Nuestra vida, parapetados a más de tres
metros bajo el nivel del suelo, es una sucesión de rutinas que ayudan a
sobrellevar la dura vida en estas estrechas zanjas en las que cocinamos,
comemos, dormimos y pasamos las horas lo mejor que podemos. Pero el
otro día ocurrió algo inesperado y que por unas horas nos devolvió a
todos a un mundo que vivía en paz.
A última hora
de la tarde del día de Nochebuena la tranquilidad absoluta se
apoderó del frente. Fue un momento inquietante. Cualquier novedad parece el
preludio de que algo horrible está a punto de suceder...
Entonces comenzamos
a escuchar villancicos y canciones patrióticas provenientes de las
trincheras alemanas, en las que también se habían dispuesto árboles de Navidad
iluminados. No era una actitud provocativa, parecía un momento de genuina
felicidad que nuestros enemigos querían compartir. Nosotros respondimos
entonando nuestras propias canciones y comenzamos a intercambiar
mensajes de buena voluntad de una trinchera a otra.
Esa noche los
únicos sonidos que se escucharon fueron nuestras canciones y bromas, nada de
disparos. A última hora, alguien desde el bando alemán gritó: “mañana,
si vosotros no disparáis, nosotros no dispararemos”. Fue el último mensaje
que intercambiamos, pero ciertamente, esa noche reinó la paz más absoluta y
pude dormir como hacía semanas que no dormía.
A la mañana
siguiente, un compañero me despertó diciendo “¡escucha, los alemanes
están allí arriba en tierra de nadie paseando, repartiendo bebidas y
cigarrillos”. Era una imagen sorprendente: soldados alemanes charlando
amigablemente con mis compañeros. Reían, compartían historias y se
enseñaban fotos de sus madres, hijos y esposas. Muchachos que 24 horas
antes estaban disparándose entre sí. Fue un momento emocionante e
irrepetible.
No te lo vas a
creer, pero yo mismo conversé con uno de ellos, Gunter, no llegaba
a la treintena. Tenía un buen inglés. Había estado viviendo en Londres, según
me explicó. Me regaló su casco, ese típico con el pincho arriba. Lo
llevaré para enseñároslo cuando regrese a casa. Me invitó a ir a su casa, una
granja cerca de Múnich, por un momento, mientras compartíamos cigarrillo, pensé
que eso sería posible.
Fue un
milagro que solo podía darse el día de Navidad, la guerra paró por unas
horas y pudimos comprobar como los enemigos que tenemos en frente están tan
cansados, desaseados y enfermos como nosotros; y que su vida, en unos agujeros
como los nuestros, es muy similar a la que llevamos nosotros.
He oído que en
otros lugares incluso llegaron a jugar algún partido de fútbol. He
escuchado la misma historia explicada de tres lugares distintos. No sé si será
cierta, puesto que la tierra de nadie no es el mejor lugar. Está llena de
proyectiles, alambradas y de cadáveres.

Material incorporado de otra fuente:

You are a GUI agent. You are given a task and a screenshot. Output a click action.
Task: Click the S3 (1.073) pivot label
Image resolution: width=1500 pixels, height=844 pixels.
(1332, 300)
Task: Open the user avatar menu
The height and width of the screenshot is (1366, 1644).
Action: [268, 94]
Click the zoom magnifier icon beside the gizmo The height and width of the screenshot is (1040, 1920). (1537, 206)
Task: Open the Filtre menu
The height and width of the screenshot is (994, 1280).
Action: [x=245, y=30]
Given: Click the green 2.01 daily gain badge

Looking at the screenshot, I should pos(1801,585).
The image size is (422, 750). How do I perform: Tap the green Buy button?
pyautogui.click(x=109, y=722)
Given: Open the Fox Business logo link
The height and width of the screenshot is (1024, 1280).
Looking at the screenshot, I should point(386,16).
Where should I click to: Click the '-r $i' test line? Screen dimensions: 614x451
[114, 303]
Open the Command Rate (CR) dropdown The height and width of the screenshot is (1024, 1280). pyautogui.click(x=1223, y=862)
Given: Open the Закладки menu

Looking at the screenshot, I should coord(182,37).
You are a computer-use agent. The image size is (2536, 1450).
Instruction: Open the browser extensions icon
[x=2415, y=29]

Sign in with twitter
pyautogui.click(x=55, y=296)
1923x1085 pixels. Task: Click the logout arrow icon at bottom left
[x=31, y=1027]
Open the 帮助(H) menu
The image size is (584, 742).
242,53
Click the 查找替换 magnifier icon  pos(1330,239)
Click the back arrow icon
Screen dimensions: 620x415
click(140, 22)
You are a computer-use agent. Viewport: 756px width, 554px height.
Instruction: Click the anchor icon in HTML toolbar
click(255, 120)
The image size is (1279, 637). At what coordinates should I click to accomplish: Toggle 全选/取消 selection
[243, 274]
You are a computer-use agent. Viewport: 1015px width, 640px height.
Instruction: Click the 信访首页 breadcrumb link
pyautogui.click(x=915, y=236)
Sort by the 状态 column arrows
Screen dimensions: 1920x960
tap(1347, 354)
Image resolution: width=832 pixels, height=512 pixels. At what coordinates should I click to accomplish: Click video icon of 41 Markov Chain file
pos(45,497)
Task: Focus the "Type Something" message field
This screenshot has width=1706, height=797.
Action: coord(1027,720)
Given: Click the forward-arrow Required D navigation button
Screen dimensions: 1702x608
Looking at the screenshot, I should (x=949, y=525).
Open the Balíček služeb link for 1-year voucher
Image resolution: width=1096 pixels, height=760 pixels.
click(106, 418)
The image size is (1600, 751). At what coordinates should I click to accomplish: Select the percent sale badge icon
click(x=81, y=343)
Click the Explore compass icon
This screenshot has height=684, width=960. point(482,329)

También para ellos hubo esta vez
tiempo. Fue un día para recoger sus cuerpos, un trabajo duro pero
que había que hacer por respeto a los muertos y a sus familiares.
Fuéramos ingleses, franceses,
alemanes o austriacos, todos compartíamos el deseo real de terminar con esta
guerra. Pero la tregua había sido algo espontáneo, no previsto por
los oficiales superiores y que puso muy nerviosos a los altos mandos. A media
tarde tanto nosotros como nuestros enemigos comenzamos a recibir órdenes
de regresar a nuestras trincheras.
“Regresen a su
posición”; “Bajen de nuevo a sus trincheras”, eran las órdenes que
iban pasando de boca en boca. Al mismo tiempo, estas mismas instrucciones
recorrían las filas alemanas. No entiendo su idioma, pero en los rostros de
esos soldados se dibujaba la misma expresión de desaprobación y malestar que en
los nuestros. Por dentro maldecíamos a los generales que habían decidido
desde su confortable cuartel en la retaguardia que debíamos continuar
la guerra. Y así terminó este espejismo de paz que vivimos por unas
horas.
El día de Navidad
no hubo más disparos, pero poco a poco han regresado las bombas y las balas
vuelven a volar por encima de nosotros. Cuánto deseo que termine esta
terrible guerra y poder volver con vosotros. Sabes que estáis siempre
en mi mente.
Tu querido
hijo.
P.D. No os olvidéis de mandar pudin, tu
comida es lo más parecido a estar en casa que tengo.